Para a conselheira, a política que foi apresentada não responde as indagações de como o Município vai dar conta das necessidades concretas em Saúde, além disso centraliza e reduz outras políticas importantes de Saúde. “Sempre defendemos a centralidade da Atenção Básica como principal política do SUS, mas não a centralização na Atenção Básica”, disse Ana Paula referindo-se à aglutinação, pela gestão, das políticas de Saúde Mental e de Assistência Farmacêutica dentro da política de AB. Para ela, que coordena a Comissão de Saúde Mental do Colegiado, a gestão não apresentou um trabalho articulado com a Política de Saúde Mental, alicerçada no cuidado em liberdade nos territórios e no fortalecimento da Rede de Atenção Psicossocial (RAPS).
 
Presente na reunião, o coordenador da Comissão de Assistência Farmacêutica do CMS/POA e representante do Sindicato dos Farmacêuticos, conselheiro Masurquede Coimbra, lembrou que em 2022 faz 20 anos da Política Nacional de Assistência Farmacêutica, primeira política pública da área de saúde construída pelo controle social.
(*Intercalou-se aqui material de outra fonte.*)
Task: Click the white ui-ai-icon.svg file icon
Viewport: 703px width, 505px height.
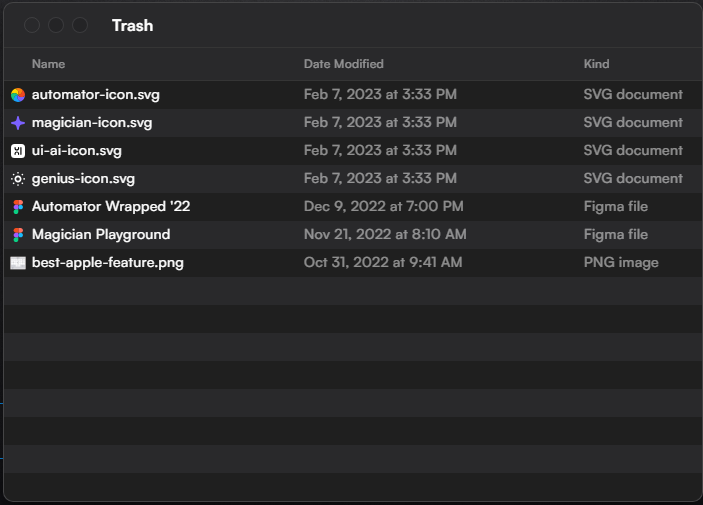Action: click(x=18, y=151)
Com isso, o conselheiro retoma que a Assistência Farmacêutica, como política, não pode ser tratada dentro das farmácias distritais, agora terceirizadas, e nem dentro da Atenção Básica, como está fazendo o município. “Ela precisa ser tratada dentro da Política Municipal de Assistência Farmacêutica, de forma integral e transversal, o que se reforça com a publicação pelo governo do Estado, neste mês, da Política Estadual de Assistência Farmacêutica”, falou Coimbra, referindo-se ao decreto estadual nº 56626 publicado em 16 de agosto de 2022.
 
Para o conselheiro de Saúde e usuário, Dirceu Luiz Rohr,  a gestão não utiliza todo o trabalho que é feito pelo CMS e não segue o que é apontado e deliberado pela participação social conforme foi apresentado pela coordenação do CMS na plenário. Para ele, o que está acontecendo com a AB não é qualificação e sim diminuição da oferta de serviços para a população mais carente. Rohr citou o exemplo do que ocorre no serviço de Saúde Modelo, referência para o território central, do qual faz parte. “No modelo, que atende uma média de 120 mil pessoas e 80 mil idosos, com a diminuição de agentes comunitários de saúde nas equipes muitas famílias deixaram de receber este cuidado”, denunciou Rohr.